While I believe friends have good intentions and are trying to be supportive and helpful, the end result is usually the opposite. The person initially sharing her experience consequently doesn’t feel supported or heard and often feels discounted, typically, by a one-upmanship response. (Your experience is obviously worse than mine, so mine doesn’t count.)
Kate Bowler was a Duke Divinity School historian when, at age 35 and as a new mom, she was diagnosed with stage IV colon cancer. She says that many of us disqualify ourselves from grief because we don’t feel like our losses are big enough, or tragic enough, or “problem-y enough.” I’ve heard more than one cancer patient discount her own experience because she only needed surgery and didn’t have to go through chemotherapy or radiation therapy, or because she took oral chemotherapy, not IV chemotherapy, and therefore she felt her experience wasn’t legitimate because it was less difficult.
Is it harder to lose a beloved spouse after 60 years of marriage or harder to lose a spouse after three years, knowing there won’t be many cherished years together? Is it harder to be divorced after 40 years or after 10? Is it harder to have a cancer diagnosis or be on dialysis? Is one more overwhelmed raising three children or one child? Is moving after being in one place 20 years harder than moving every 18 months? Which situation is harder?
Of course, asking which one is harder serves no purpose because each can be hard or painful.
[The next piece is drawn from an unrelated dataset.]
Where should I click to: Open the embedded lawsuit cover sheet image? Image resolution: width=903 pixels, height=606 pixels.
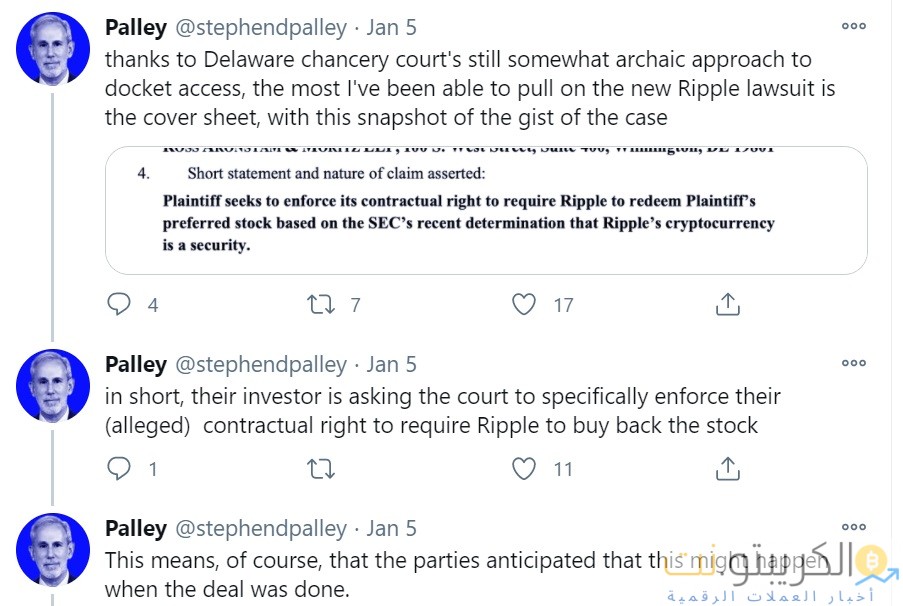[486, 210]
Doug Manning, who is well-known in the grief field says, “Grief comes in only one size: Extra large.” On a pain scale of 1-10, my pain might be a 4, and yours might be an 8. But we both may be going through as much pain as we can stand. The number doesn’t matter – it all counts.
Grieving losses, whether big or small (and not discounting them), is necessary as it allows us to move toward healing…physically, if possible, and most definitely, toward healing emotionally, spiritually, and psychologically. “Grief is such an important place to stay,” says Bowler, “to help us face the reality of our lives. And I don’t mean the terrible reality, just the reality.” For some, the reality of a cancer diagnosis may be just a bump in the road. But for others, it feels like a mountain.
If you’ve ever felt discounted, don’t let anyone tell you your pain, your loss, your feelings aren’t good enough, tragic enough, large enough, consequential enough. You are where you are, and you feel what you feel. Feel the feelings, grieve any hurt and losses, then decide what you can let go and how you can move forward.
Author Leslie Garrett writes, “We can move through that grief and emerge somewhere on the other side…It won’t be neat and it won’t be easy. But it also won’t be wrong.”